C'est-à-dire Zapserv (le serveur principal) qui fait office de DNS a comme alias ftp, Zapata et www. Le mail @yoogoo.com est redirigé sur la machine de Franck (danao.no-ip.com) ainsi que mail.yoogoo.com. Ainsi que hargos.yoogoo.com est redirigé vers hargos.no-ip.com.

La machine et ses services

La machine qui nous sert actuellement de serveur est un PC Compaq, Pentium 120Mhz, avec 16MB de Ram, et un disque dur de 800MB, il est relié à Internet par une connexion par câble (Noos) avec un débit de 512k descendant et 128k ascendant. Cette machine est sous NetBSD 1.5 et sert de passerelle et pare-feu au réseau local de Marco (l'administrateur de la machine). Pour cela elle utilise IPNAT, IPFilter et l'IP forwarding (aussi appelé IP Masquerading). (REM : Cette machine est un vrai serveur, elle est allumée 24h/24, 7j/7).

Comme on peut le constater il existe un serveur de mail pour les adresses du type login@yoogoo.com , celui-ci est sur la machine de Franck. Mais il faut l'avoué cette fonction nous sert plus pour le prestige (et le coté professionnel) que pour autre chose car nous n'utilisons pas ces adresses (du moins pour l'instant). Néanmoins il existe déjà une interface graphique pour enregistrer un compte accessible au mail.yoogoo.com :81.

Il existe aussi un ftp privée sur la machine Zapserv qui nous sert pour échanger les fichiers, pour mettre les dernières versions de notre travail, et pour rendre les rapports. On essaye de le maintenir le plus a jour possible, ainsi chaque membre du groupe peut accéder a l'ensemble du travail quand il le désir. C'est un élément important car pendant les vacances il nous est parfois difficile de communiquer (et les gros fichier par mail ne sont pas acceptés, merci EPITA). Pour ce qui est de la technique du ftpd, il est lancé a partir de inetd, ainsi il n'est lancé que lorsqu'il y a des connections. De plus il est chrooted afin de protéger l'accès au fichier système.

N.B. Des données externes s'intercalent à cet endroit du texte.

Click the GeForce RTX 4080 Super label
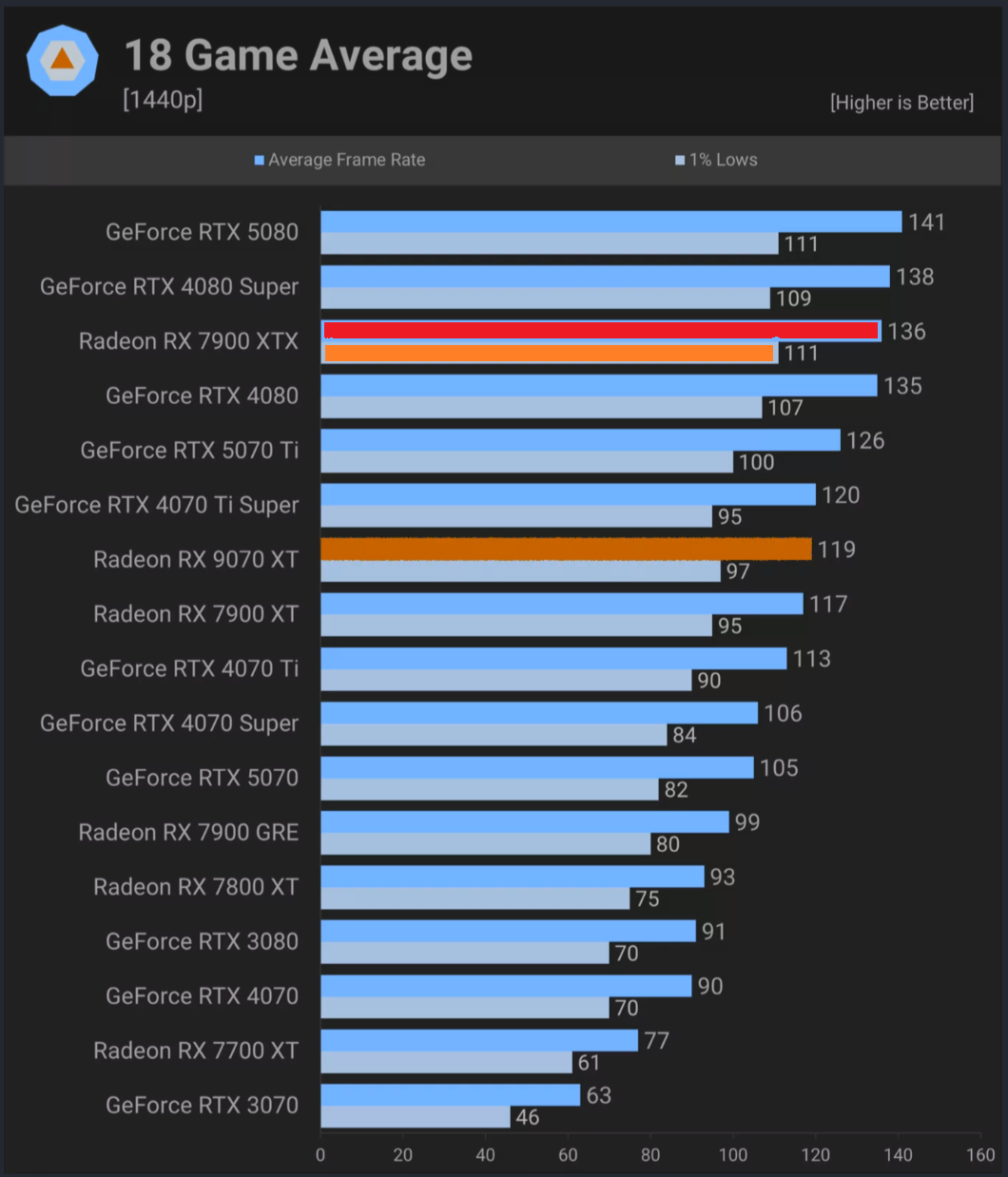The image size is (1008, 1177). point(169,286)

Par ailleurs, il est aussi possible d'accéder au serveur par ssh si on a besoin de faire des opérations un peut plus complexes. Cela peut permettre aussi aux membres du groupe qui n'ont pas d'Unix chez eux d'en avoir un où ils peuvent s'amuser (sans risquer de close compte). La machine n'ayant pas d'écran, le ssh est aussi le seul moyen de l'administrer (très pratique quand on est en vacances aussi).

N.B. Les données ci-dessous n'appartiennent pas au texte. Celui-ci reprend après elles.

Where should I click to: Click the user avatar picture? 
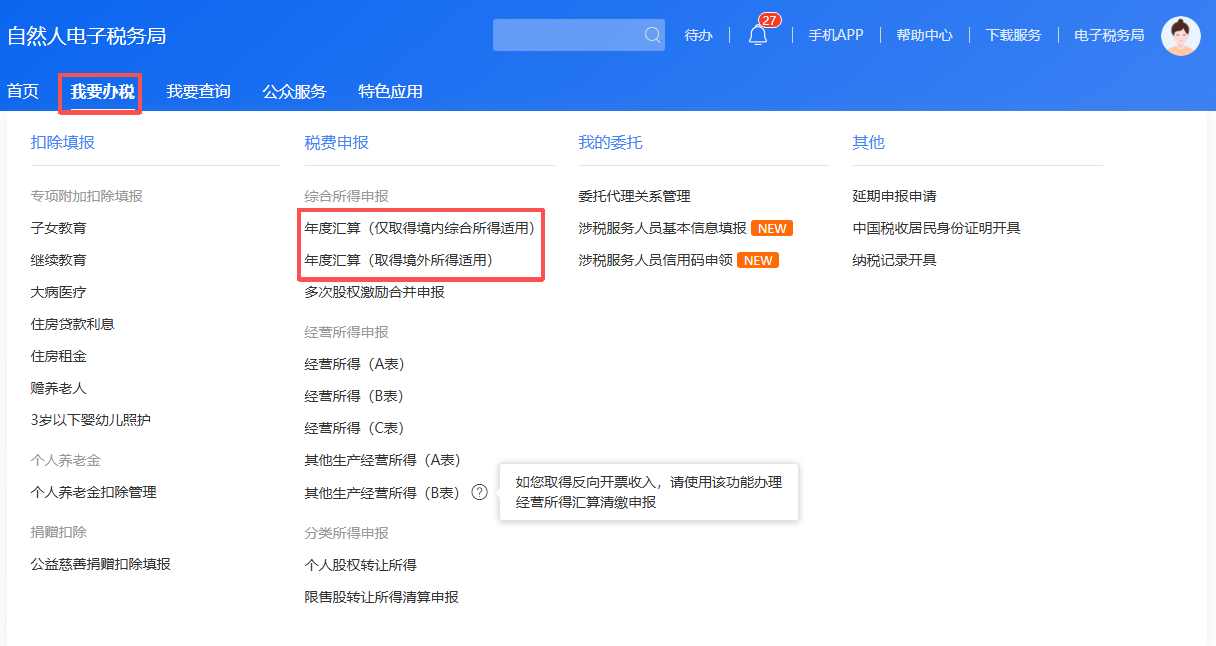(x=1180, y=36)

Enfin vient le serveur web. Comme on peut le voir à partir de la table du DNS, www.yoogoo.com est redirigé sur Zapserv. Le serveur web est apache, recompilé avec le support du php4. Puisque notre site web se base sur PHPNuke qui utilise mySQL, un serveur mySQL a été recompilé et installé pour permettre un bon fonctionnement du site web. De plus pour une administration plus aisée de mySQL, PhpMyAdmin a été installé. Un alias pour www.yooogoo.com/phpmyadmin/ a été crée, et l'accès du répertoire est protégé grâce à un mot de passe, qui fonctionne par autorisation au près de apache grâce a un .htaccess. Le serveur Unix fait donc tourner Apache/php4/mySQL/PhpMyAdmin.

De la documentation

Nosu sommes efforcé de beaucoup documenter YooGoo. Nous avons donc rédiger une SDK. Pour cela, nous avons utilisé Microsoft HTML Help WorkShop. HHW permet de produire un fichier d'aide .chm a partir de fichiers html. La SDK de YooGoo possède plus d'une centaine de pages et plus de 300 liens. Nous espérons qu'elle donnera une longue vie a YooGoo.